■ WRITTEN PROBLEM 1 ■
In the consumer choice billing text, reproduce the part starting with "Sec. 4933.51. As" and going on through "natural gas service.", but switch "residential" to "household".
■ WRITTEN PROBLEM 2 ■
According to the consumer choice billing text, what amount of bonding or financial assurances must an applicant that is a competitive retail electric supplier maintain with the commission for sales of electricity?

Sec. 4933.51. As used in sections 4933.51 to 4933.59 of the Revised Code:
(A) "Applicant" means a supplier that has applied for certification under the consumer choice billing program established under sections 4933.51 to 4933.59 of the Revised Code.
(B) "Consumer" means a residential, commercial, or industrial customer of retail electric service or retail natural gas service.
(C) "Competitive retail electric service" and "electric distribution utility" have the same meanings as in section 4928.01 of the Revised Code.
(D) "Competitive retail natural gas supplier" and "natural gas company" have the same meanings as in section 4929.01 of the Revised Code.
(E) "Supplier" means a supplier of competitive retail electric service or a competitive retail natural gas supplier.
Sec. 4933.52. (A) There is created the consumer choice billing program, which shall be administered by the public utilities commission. The purpose of the program is to do the following:
(1) Permit suppliers to offer consumers consolidated billing of retail electric services or retail natural gas services for all electric or natural gas charges, including an electric distribution utility's or natural gas company's distribution and transmission charges;
(2) Enhance consumer protections for consumers who select a supplier and elect to be billed by that supplier for all charges for electric service or natural gas service;
(3) Increase competition in supplier marketplaces;
(4) Develop direct and transparent relationships between consumers and suppliers.
(B) The commission shall adopt rules to authorize consumer choice billing and accomplish the purposes described in division (A) of this section.
Sec. 4933.54. (A) The public utilities commission shall adopt rules to implement the consumer choice billing program created under section 4933.52 of the Revised Code. The rules shall require a supplier to do the following:
(1) Apply for a new or amended certification under section 4928.08 or 4929.20 of the Revised Code, as applicable, that also authorizes the supplier's participation in the consumer choice billing program;
(2) If the applicant is applying for an amended certification, maintain a current, valid certification under section 4928.08 or 4929.20 of the Revised Code and, prior to offering or providing consumer choice billing, submit to the commission a statement affirming that the applicant will not offer or provide consumer choice billing without such certification and commission authorization to provide such billing under the program;
(3) Maintain the following, in addition to meeting applicable financial assurances required under section 4928.08 or 4929.20 of the Revised Code:
(a) If the applicant is a competitive retail electric supplier, bonding or financial assurances with the commission for sales of electricity in the amount of two hundred fifty thousand dollars or ten per cent of the applicant's annual gross receipts, whichever is greater;
(b) If the applicant is a competitive retail natural gas supplier, bonding or financial assurances with each natural gas company in the service territory where the applicant provides service;
(c) Bonding or financial assurances with each electric distribution utility and natural gas company where the applicant plans to offer consumer choice billing in an amount equal to the sum of the two highest months of utility receivables in the previous twelve months.

■ DATA PROVIDED ■
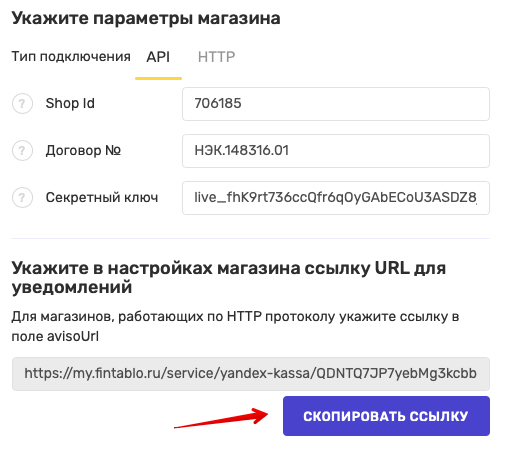The height and width of the screenshot is (453, 508).
Task: Click the avisoUrl description paragraph
Action: click(235, 326)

■ PROBLEM SOLUTION 1 ■
Sec. 4933.51. As used in sections 4933.51 to 4933.59 of the Revised Code:
(A) "Applicant" means a supplier that has applied for certification under the consumer choice billing program established under sections 4933.51 to 4933.59 of the Revised Code.
(B) "Consumer" means a household, commercial, or industrial customer of retail electric service or retail natural gas service.

■ PROBLEM SOLUTION 2 ■
Two hundred fifty thousand dollars or ten per cent of the applicant's annual gross receipts, whichever is greater.